To clarify their intent, the Department of Health and Human Services will close the loophole by issuing regulations “making it clear that the term ‘pre-existing exclusion’ applies to both a child’s access to a plan and to his or her benefits once he or she is in the plan.” The regulations will depart from the exact language of the law and could be vulnerable to a legal challenges, but most health care experts I’ve spoken to are fairly confident that the new rules would pass the so-called Chevron test — named for a Supreme Court decision which found that federal agencies hold broad authority in interpreting statues as long as that interpretation is found to be reasonable.
Insurers will likely accept the new rules and simply increase premiums as a result. They’ve spent the last year cleaning up their image and certainly don’t want to be caught in a nasty public relations battle in which they’re on the side of denying health care coverage to sick children. After all, they’re for new insurance regulations as long as they’re paid for by the beneficiary.

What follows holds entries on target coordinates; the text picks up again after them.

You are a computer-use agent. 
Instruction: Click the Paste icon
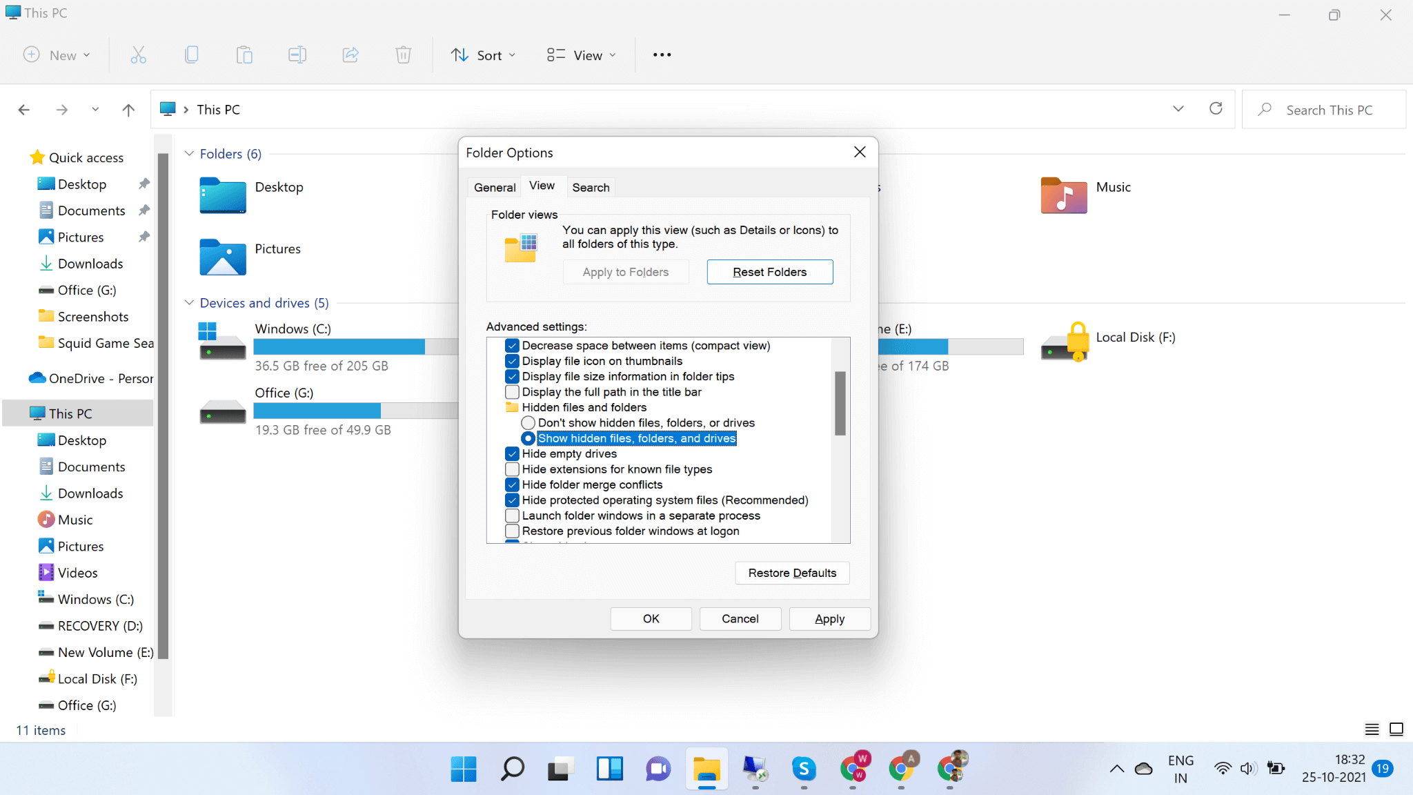(x=244, y=55)
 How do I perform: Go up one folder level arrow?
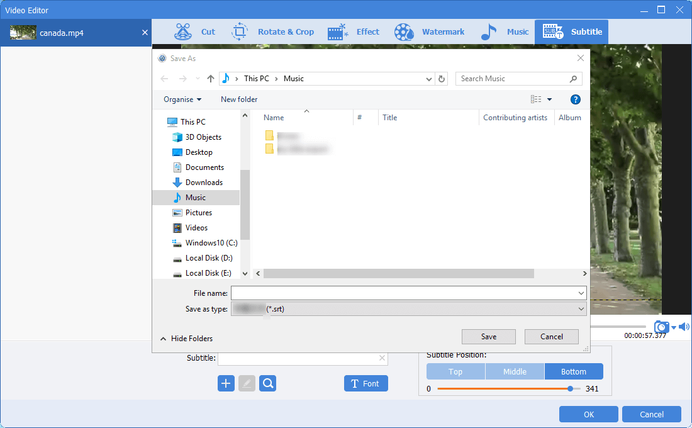[211, 79]
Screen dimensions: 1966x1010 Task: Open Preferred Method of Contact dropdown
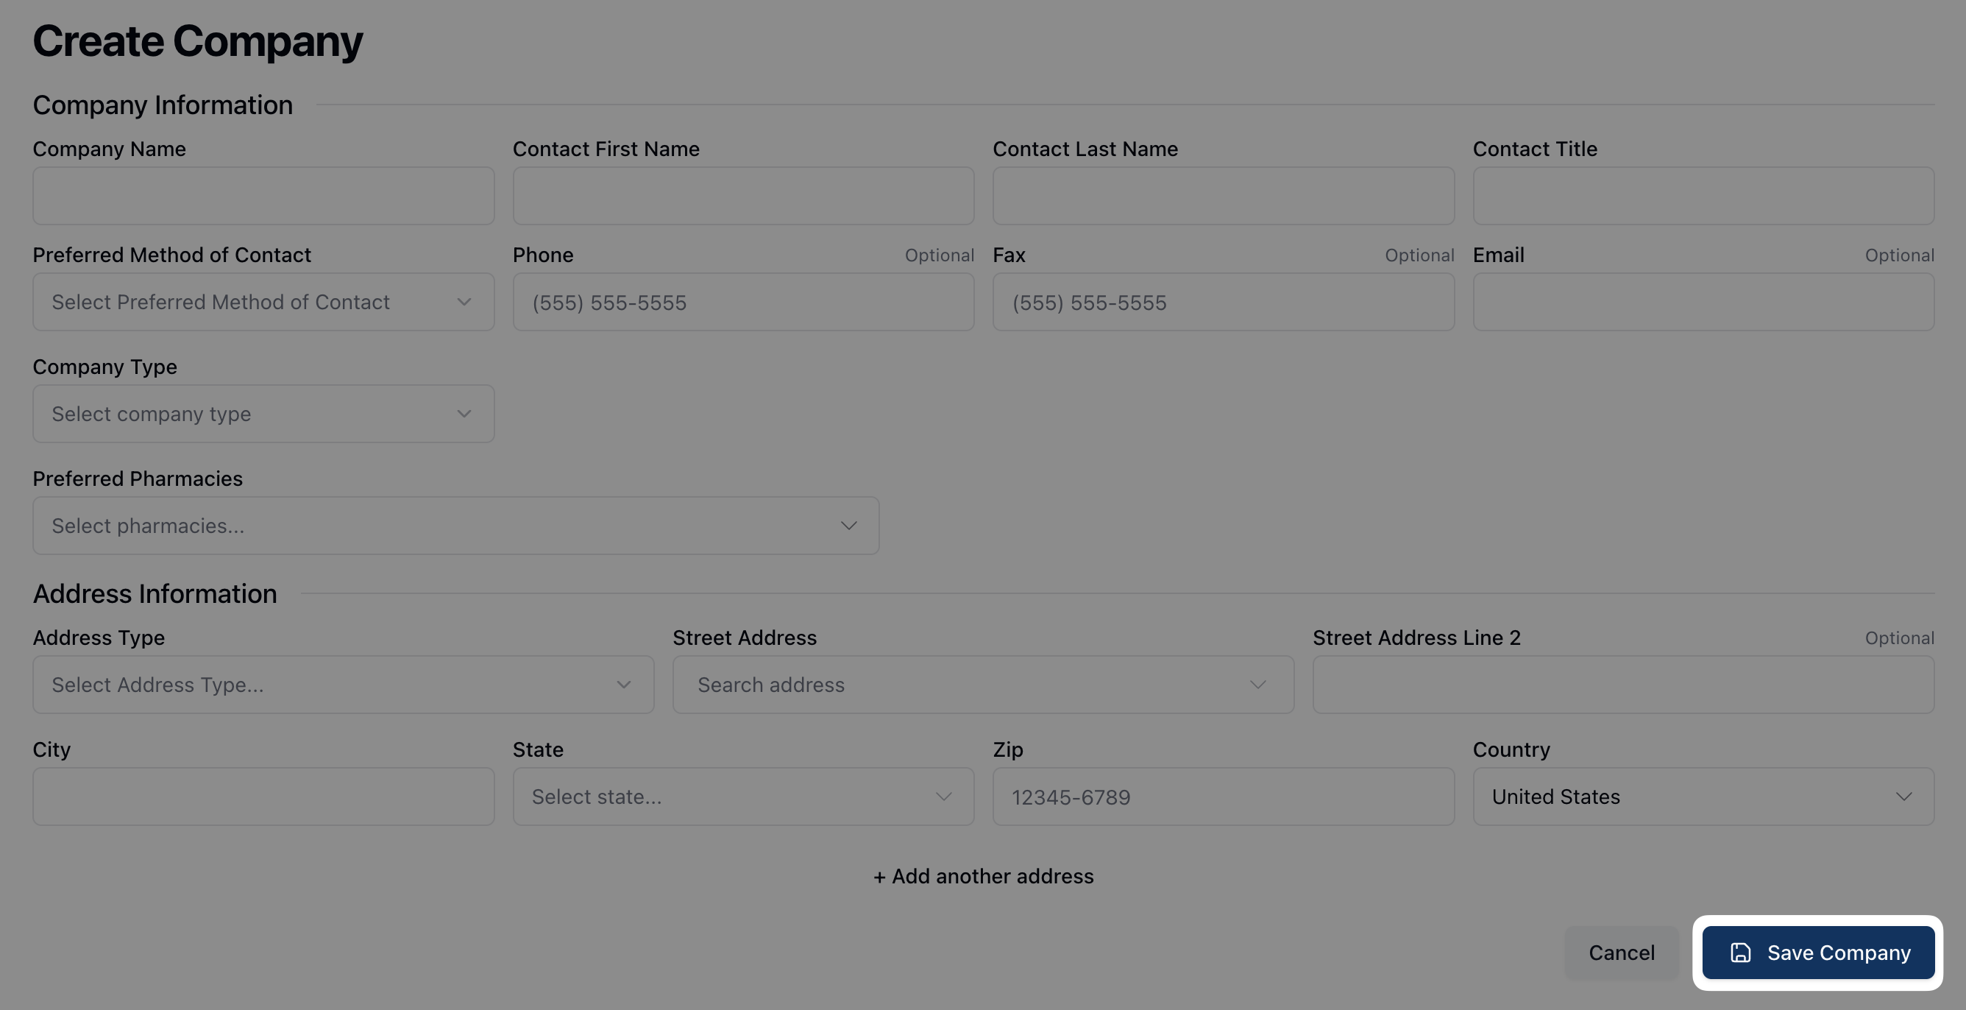[263, 302]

Thus, parents with children suffering from pre-existing conditions might have to do a bit of cost-comparison shopping to decide if it’s cheaper to purchase a family plan in the individual health insurance market or buy coverage for their children in the new national high risk pool program. That program is scheduled to begin in less than 90 days and is open to individuals who have “not been covered under creditable coverage” “during the 6-month period prior to the date on which such individual is applying for coverage through the high risk pool.” The high risk pool will adopt rate limits that that vary based on geographic location and may prove provide an affordable option for some families.